To illustrate the basic principles of a galvanic cell, let’s consider the reaction of metallic zinc with cupric ion (Cu2+) to give copper metal and Zn2+ ion. The balanced chemical equation is as follows:
Equation 19.4
Zn(s) + Cu2+(aq) → Zn2+(aq) + Cu(s)We can cause this reaction to occur by inserting a zinc rod into an aqueous solution of copper(II) sulfate. As the reaction proceeds, the zinc rod dissolves, and a mass of metallic copper forms (Figure 19.2 "The Reaction of Metallic Zinc with Aqueous Copper(II) Ions in a Single Compartment").
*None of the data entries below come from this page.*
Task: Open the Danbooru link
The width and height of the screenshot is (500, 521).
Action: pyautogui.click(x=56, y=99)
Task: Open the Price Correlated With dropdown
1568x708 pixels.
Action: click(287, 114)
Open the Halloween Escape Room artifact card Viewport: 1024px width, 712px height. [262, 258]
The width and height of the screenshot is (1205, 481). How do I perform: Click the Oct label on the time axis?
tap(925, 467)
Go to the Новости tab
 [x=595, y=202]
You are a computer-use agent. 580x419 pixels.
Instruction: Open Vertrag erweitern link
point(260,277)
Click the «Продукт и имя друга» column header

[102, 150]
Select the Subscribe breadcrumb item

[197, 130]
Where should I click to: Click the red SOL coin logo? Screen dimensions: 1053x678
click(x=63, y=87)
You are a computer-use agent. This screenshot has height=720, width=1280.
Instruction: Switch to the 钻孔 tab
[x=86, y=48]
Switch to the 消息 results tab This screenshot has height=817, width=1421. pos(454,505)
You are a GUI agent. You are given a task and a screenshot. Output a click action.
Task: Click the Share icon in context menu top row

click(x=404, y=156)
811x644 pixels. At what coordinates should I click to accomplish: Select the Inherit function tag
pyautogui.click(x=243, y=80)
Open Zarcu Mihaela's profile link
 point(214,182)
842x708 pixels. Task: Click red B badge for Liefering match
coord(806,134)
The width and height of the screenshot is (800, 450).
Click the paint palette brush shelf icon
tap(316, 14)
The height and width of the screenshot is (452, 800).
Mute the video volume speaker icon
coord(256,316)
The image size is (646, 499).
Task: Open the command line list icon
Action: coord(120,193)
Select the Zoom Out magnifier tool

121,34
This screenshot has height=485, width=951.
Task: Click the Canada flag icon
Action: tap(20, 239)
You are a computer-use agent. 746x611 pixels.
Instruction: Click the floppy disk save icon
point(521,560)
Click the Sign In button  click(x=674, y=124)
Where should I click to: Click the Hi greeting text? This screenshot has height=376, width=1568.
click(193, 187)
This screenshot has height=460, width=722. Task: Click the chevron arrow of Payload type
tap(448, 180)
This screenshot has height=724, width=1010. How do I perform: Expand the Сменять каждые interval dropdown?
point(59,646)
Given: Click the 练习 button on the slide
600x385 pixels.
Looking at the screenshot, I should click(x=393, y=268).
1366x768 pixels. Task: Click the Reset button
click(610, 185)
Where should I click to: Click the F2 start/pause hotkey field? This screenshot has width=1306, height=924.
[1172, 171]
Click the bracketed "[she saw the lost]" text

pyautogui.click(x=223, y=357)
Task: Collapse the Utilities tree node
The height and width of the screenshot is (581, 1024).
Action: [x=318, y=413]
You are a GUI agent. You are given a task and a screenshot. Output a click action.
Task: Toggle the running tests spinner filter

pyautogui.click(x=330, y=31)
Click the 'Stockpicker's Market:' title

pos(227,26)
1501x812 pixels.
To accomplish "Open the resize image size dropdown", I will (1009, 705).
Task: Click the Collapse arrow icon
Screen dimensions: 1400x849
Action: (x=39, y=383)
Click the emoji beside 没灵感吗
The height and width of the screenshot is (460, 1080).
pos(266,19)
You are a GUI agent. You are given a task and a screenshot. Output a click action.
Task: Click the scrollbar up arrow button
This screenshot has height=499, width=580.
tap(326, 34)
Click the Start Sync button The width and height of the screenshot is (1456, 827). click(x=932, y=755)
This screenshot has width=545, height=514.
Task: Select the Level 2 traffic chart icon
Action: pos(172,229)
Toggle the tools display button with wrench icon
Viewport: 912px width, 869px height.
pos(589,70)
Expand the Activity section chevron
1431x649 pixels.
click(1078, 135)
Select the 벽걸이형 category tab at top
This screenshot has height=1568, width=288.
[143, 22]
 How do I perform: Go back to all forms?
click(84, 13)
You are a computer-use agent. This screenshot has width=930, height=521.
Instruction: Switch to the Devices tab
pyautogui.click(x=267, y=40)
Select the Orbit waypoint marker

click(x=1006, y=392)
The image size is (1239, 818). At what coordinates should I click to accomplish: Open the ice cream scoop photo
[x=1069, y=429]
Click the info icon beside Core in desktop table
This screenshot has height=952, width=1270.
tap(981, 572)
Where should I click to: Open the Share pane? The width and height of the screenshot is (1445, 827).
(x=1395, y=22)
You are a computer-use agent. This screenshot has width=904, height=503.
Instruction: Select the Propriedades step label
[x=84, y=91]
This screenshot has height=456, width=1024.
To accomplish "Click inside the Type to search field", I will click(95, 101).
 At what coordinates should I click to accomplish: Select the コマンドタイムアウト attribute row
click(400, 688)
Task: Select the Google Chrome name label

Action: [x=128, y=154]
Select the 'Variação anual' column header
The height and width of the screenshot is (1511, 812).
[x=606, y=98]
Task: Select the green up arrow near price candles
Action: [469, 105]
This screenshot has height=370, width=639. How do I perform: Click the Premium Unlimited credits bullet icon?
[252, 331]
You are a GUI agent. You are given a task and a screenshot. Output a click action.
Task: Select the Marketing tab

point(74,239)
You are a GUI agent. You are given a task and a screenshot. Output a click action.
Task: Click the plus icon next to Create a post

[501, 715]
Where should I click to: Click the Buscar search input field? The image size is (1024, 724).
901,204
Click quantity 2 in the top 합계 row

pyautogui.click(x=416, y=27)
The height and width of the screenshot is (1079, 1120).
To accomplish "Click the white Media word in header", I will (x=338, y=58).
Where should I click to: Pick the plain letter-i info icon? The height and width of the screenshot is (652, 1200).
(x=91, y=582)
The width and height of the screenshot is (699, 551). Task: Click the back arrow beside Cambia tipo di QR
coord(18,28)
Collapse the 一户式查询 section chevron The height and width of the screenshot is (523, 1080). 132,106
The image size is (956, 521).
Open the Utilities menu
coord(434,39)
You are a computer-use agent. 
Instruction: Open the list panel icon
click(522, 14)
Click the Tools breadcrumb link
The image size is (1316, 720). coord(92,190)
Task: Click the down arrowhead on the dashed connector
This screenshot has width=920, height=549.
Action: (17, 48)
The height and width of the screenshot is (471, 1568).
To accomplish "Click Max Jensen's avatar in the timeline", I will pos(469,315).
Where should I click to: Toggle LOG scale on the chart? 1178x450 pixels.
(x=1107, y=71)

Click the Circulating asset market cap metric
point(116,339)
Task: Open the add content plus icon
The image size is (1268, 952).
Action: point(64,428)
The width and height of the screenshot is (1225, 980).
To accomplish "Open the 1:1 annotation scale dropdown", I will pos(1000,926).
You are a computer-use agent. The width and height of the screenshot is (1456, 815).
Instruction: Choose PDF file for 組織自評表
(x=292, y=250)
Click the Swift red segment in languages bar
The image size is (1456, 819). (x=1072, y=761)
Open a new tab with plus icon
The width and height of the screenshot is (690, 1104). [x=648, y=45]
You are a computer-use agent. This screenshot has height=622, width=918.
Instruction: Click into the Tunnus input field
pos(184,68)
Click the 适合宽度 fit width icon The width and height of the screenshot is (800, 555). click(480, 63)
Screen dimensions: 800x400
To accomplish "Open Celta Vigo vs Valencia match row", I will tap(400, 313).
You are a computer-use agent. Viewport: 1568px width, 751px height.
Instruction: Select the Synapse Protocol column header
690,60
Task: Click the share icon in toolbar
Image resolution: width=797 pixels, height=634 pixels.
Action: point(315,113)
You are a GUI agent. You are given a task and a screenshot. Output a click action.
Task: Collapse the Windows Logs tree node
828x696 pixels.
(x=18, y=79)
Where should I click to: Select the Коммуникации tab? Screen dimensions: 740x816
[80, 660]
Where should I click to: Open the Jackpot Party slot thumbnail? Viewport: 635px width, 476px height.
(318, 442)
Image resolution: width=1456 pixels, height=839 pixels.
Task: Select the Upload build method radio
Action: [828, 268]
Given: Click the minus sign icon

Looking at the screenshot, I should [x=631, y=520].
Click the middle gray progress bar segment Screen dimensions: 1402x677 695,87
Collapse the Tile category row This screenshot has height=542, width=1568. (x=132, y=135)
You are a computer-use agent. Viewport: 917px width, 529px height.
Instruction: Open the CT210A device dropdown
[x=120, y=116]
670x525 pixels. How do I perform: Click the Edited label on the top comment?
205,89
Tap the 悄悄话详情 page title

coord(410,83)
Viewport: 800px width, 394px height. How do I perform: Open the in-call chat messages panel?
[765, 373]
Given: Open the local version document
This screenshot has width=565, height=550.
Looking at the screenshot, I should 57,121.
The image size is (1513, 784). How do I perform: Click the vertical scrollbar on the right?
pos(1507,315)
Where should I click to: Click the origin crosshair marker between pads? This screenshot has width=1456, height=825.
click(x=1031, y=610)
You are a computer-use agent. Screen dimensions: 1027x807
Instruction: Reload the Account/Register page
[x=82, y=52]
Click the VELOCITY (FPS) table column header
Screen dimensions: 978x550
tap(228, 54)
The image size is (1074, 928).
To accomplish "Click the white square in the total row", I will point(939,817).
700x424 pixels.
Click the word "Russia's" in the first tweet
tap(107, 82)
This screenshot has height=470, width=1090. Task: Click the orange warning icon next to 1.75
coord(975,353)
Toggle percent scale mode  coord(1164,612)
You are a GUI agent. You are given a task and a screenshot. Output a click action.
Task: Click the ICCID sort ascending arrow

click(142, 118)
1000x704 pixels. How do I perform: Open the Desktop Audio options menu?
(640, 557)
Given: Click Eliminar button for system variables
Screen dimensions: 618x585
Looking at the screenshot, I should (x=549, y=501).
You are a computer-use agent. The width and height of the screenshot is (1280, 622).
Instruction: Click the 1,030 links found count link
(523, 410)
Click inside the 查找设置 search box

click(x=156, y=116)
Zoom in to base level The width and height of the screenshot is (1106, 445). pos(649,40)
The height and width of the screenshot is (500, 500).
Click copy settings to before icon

These changes occur spontaneously, but all the energy released is in the form of heat rather than in a form that can be used to do work.
Figure 19.2 The Reaction of Metallic Zinc with Aqueous Copper(II) Ions in a Single Compartment
When a zinc rod is inserted into a beaker that contains an aqueous solution of copper(II) sulfate, a spontaneous redox reaction occurs: the zinc electrode dissolves to give Zn2+(aq) ions, while Cu2+(aq) ions are simultaneously reduced to metallic copper. The reaction occurs so rapidly that the copper is deposited as very fine particles that appear black, rather than the usual reddish color of copper.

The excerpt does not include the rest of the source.